リケジョ
リケジョとは?
「リケジョ」とは、理系女子あるいは理工系女子の略で、数学、物理、化学といった理系分野の進路を選択し専攻している女子学生や、企業などで科学技術の研究開発に携わっている女性の研究者・技術者を総称する言葉です。日本社会の少子高齢化が進む中、リケジョにはものづくりの新たな担い手としての期待が高まっており、近年は企業にも、教育機関にも優秀なリケジョの獲得に乗り出す動きが少しずつ広がっています。
企業が求める女性目線のものづくり
文系より理系を選ぶ女子学生も急増
理系といえば男性の学問という考えはもはや古い固定観念に過ぎず、昨今は「リケジョ」ブームだといわれています。理系男子に比べると比率はまだ少ないものの、その数は増加傾向に。電機、自動車関連をはじめ大手製造業が理工系の女子学生の採用に力を入れるなど、産業界からの注目も高まり、企業や社会でリケジョが活躍できる場は広がる一方です。少子高齢化の進行で、消費者も働き手も数が減っていく中、その半分を占めるのが女性であることを考えれば、これからのものづくりには女性ならではの視点や生活感覚が欠かせません。開発現場に、より多様な意見や考えを集めたほうがビジネスチャンスにつながりやすい――リケジョブームの背景には、企業のそうしたねらいがあると考えられます。

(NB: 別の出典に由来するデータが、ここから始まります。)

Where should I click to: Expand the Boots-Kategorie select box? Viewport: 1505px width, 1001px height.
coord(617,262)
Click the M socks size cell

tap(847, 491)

日産自動車では、女性中心の開発チームを編成。女性らしいエンジニアリングの視点を活かした2012年発売の新型車は、売上台数社内トップの大ヒット商品となりました。それまで75度しか開かなかった後部座席のドアを、子どもを乗り降りさせやすいように90度近くまで開くようにしたところ、子育て中の女性に好評を博したのです。同社では女性技術者をさらに増やそうとリケジョの採用活動に力を入れており、リケジョ対象の説明会を開いて社内の託児所に案内するなど、働きやすさをアピールしています。国内の研究者・技術者に占める女性の比率は約14%。増えているとはいえ、欧米諸国の水準と比べるとまだ半分にも足りず、その要因として、家庭と仕事の両立や子育て期間後の職場復帰に対する支援不足が挙げられています。企業が優秀なリケジョを獲得するためには、実際に理系の専門知識を活かして活躍しているリケジョ社員の仕事ぶりを女子学生にPRし、理解を促すことも重要でしょう。日立製作所では、現役のリケジョ社員が会社説明会やイベントで学生と直接話す場を設けています。
ものづくりの新しい担い手として期待されるリケジョには、社会や産業界に人材を送り出す教育現場も熱い視線を注いでいます。首都圏の女子高では理系のクラスが増設され、トップ校になると文系より理系を選択する女子学生が多いことも珍しくありません。早稲田大学理工学術院(旧理工学部・研究科)では、キャンパスをリニューアルする際に女子トイレの設備を充実させるなどして、女子に好まれる環境づくりを目指しています。
文部科学省の学校基本調査によると、日本の大学(学部)に在籍する学生は256万人(13年5月時点)で、このうち理・工・農・保健の4学科のいずれかを専攻する女性は全体の10.7%にあたる27万人でした。10年前に比べ8万人増加し、比率も3ポイント上がっています。リケジョブームが一過性のブームで終わることはなさそうです。